Dataset entries
"""

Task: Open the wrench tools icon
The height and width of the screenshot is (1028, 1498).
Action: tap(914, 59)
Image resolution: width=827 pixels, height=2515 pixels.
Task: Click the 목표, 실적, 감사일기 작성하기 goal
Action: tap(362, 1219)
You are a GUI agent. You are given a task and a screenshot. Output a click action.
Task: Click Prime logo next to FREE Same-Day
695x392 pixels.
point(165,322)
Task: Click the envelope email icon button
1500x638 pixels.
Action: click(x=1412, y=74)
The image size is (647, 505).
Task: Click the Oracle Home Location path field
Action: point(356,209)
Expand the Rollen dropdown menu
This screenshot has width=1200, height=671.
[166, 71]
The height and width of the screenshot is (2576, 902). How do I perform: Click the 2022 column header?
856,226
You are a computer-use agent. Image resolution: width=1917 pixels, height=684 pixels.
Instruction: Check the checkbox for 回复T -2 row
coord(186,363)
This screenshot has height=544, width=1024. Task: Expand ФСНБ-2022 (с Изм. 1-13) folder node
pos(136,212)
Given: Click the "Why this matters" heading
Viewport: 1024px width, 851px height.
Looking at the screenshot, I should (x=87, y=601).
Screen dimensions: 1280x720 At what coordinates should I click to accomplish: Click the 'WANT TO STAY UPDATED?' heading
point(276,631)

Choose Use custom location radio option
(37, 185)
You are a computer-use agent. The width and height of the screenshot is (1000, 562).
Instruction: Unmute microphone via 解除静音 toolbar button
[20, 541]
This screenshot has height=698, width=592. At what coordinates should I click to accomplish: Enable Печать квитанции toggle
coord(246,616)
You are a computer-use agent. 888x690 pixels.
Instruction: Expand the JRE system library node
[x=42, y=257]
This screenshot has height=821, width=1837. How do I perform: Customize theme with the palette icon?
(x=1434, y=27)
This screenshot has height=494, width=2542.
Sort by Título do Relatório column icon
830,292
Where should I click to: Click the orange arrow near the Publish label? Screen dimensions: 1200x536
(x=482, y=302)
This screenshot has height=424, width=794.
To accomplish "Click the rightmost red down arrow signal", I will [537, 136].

"""

▸ WHAT THIS TASK INVOLVES
If a line of the data contains "agent", copy it out.

▸ TASK SOLUTION
You are a GUI agent. You are given a task and a screenshot. Output a click action.
You are a computer-use agent. Image resolution: width=1917 pixels, height=684 pixels.
You are a computer-use agent. The width and height of the screenshot is (1000, 562).
You are a computer-use agent. 888x690 pixels.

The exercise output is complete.